I like the idea of leaving the centaurs as natural as possible. They are a more wild, yet intelligent race known for their love of nature. I would think that building buildings, even carrying around portable tents, would be too much of a hassle for them, and they would see it that way too. If need be, they can seek natural shelter like caves, underneath trees, etc, but would otherwise tough out the weather.

Have you considered clothing? Sure pieces for the human part would be easy, but what about the horse part? Is it considered normal for the centaurs to have their horse junk all exposed to the world? This would go with the mindset of having them be natural. One with nature. Many real life tribes of people just shrug off nudity and don't even care.


----------



## Saproxylic (Jul 14, 2016)

From a nutrition point of view, I would lean towards an omnivorous centaur with a hefty part of their diet consisting of meat. The reason is simple. An average horse needs around 18 000 kcal (compared to 2000-3000 kcal of a human) which translates in a huge volume of plant food. Even a regular horse with a horse sized mouth and teeth fit for eating roughage spends several hours a day eating. If one has to munch through so much plant food with a mostly human shaped mouth, your centaurs would be basically constantly eating. So I reckon they should be consuming some calorie richer food.

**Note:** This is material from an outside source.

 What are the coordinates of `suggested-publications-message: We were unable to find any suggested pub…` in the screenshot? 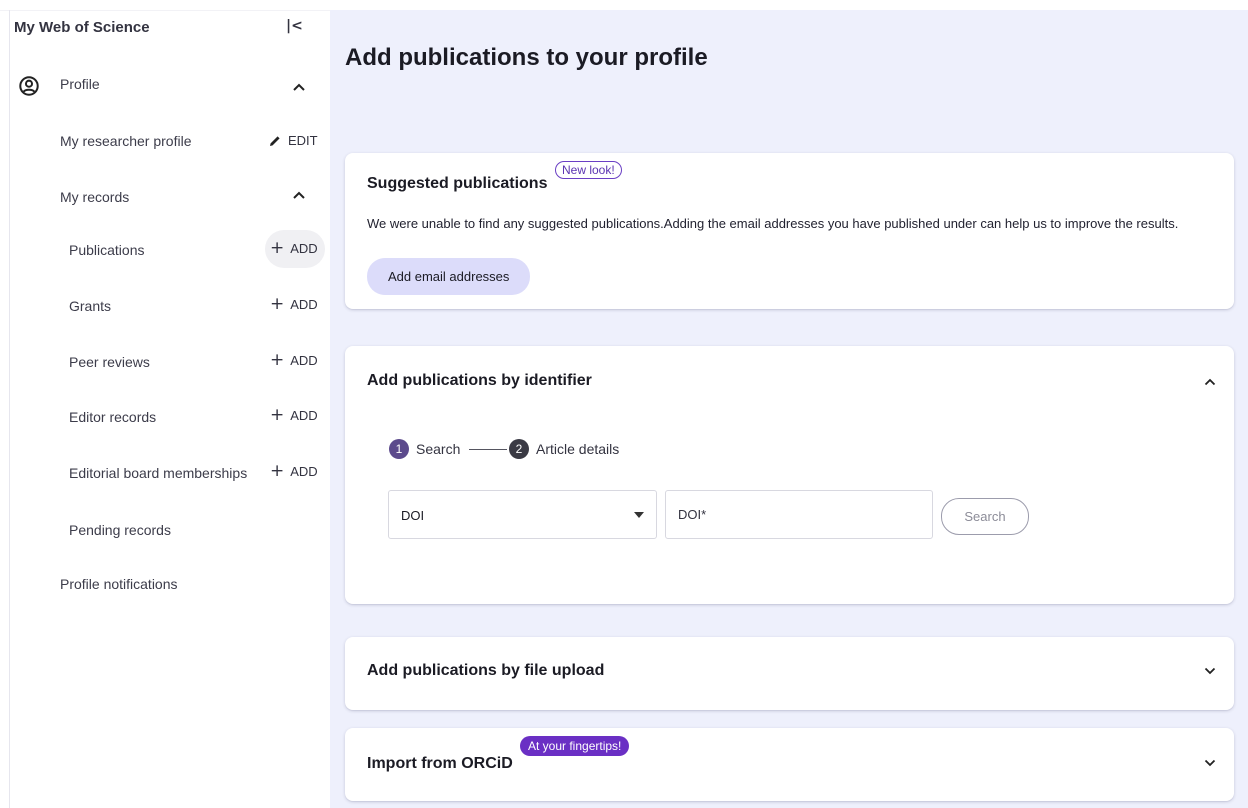 It's located at (773, 224).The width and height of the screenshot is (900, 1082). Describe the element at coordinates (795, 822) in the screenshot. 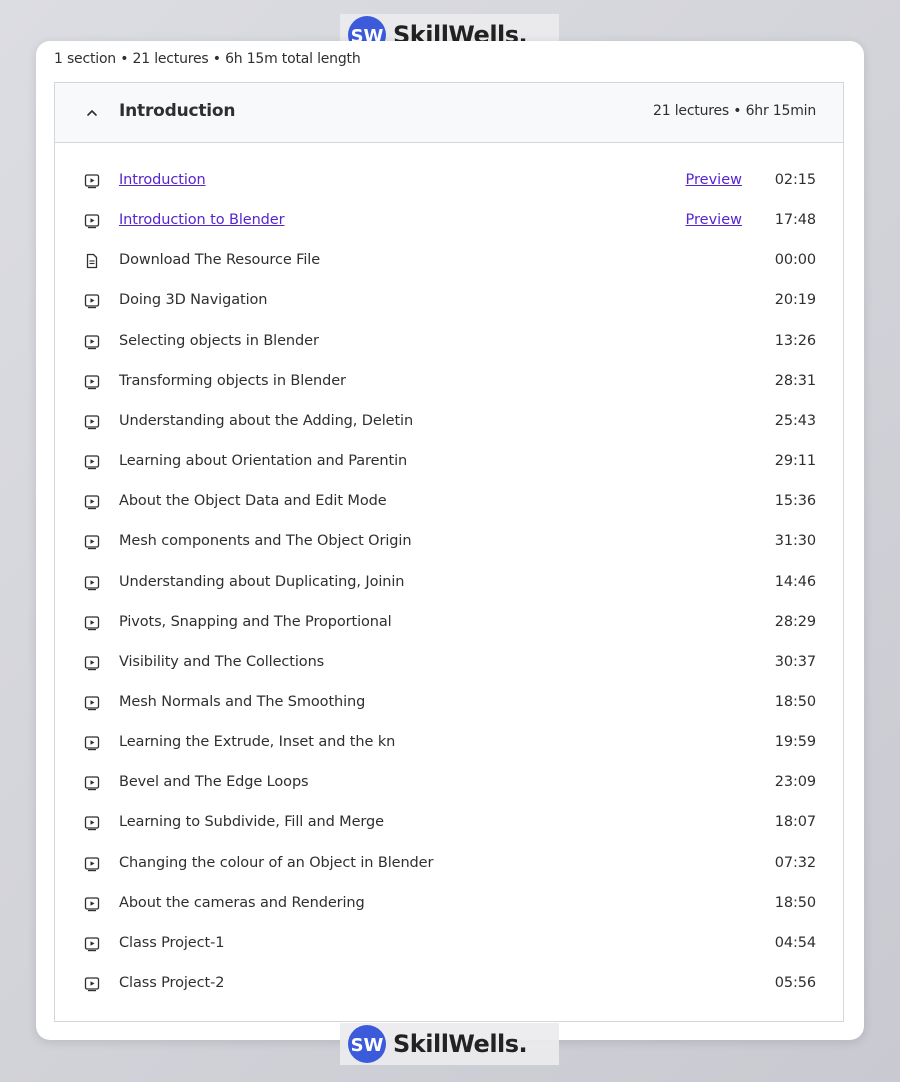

This also brings up a question I have been pondering about a lot. When a baby centaur is born and needs to be nursed, does the momma centaur use her human breasts or horse teats to nurse the kid or both?


----------



## D. Gray Warrior (Jul 14, 2016)

Swordfry said:


> You could make their digestive system like that of a cow's: multiple stomachs. Having to process a human diet and lots of grass would take multiple stomachs to process all of it. Or you could possibly even somehow make it so that one or more stomachs only digest the grass. Something like that.
> 
> 
> I like the idea of leaving the centaurs as natural as possible. They are a more wild, yet intelligent race known for their love of nature. I would think that building buildings, even carrying around portable tents, would be too much of a hassle for them, and they would see it that way too. If need be, they can seek natural shelter like caves, underneath trees, etc, but would otherwise tough out the weather.
> ...



I agree. I figure they will only cover their human parts and use animal skin. 

I also like the idea of having multiple digestive systems.


----------



## DragonOfTheAerie (Jul 14, 2016)

You know, foals can run almost as soon as they're born, but babies can't even hold themselves up for months. How does that work out?!


----------



## Ireth (Jul 14, 2016)

DragonOfTheAerie said:


> You know, foals can run almost as soon as they're born, but babies can't even hold themselves up for months. How does that work out?!


----------



## DragonOfTheAerie (Jul 14, 2016)

Ireth said:


>



Yeaaaaaaah....


----------



## TheKillerBs (Jul 14, 2016)

I knew that pic would pop up as soon as I saw that question. The most logical answer, to me, is that the development of each part would parallel each other so that you would give birth to a baby centaur with human and horse halves both either baby human-defenceless or foal-ready.


----------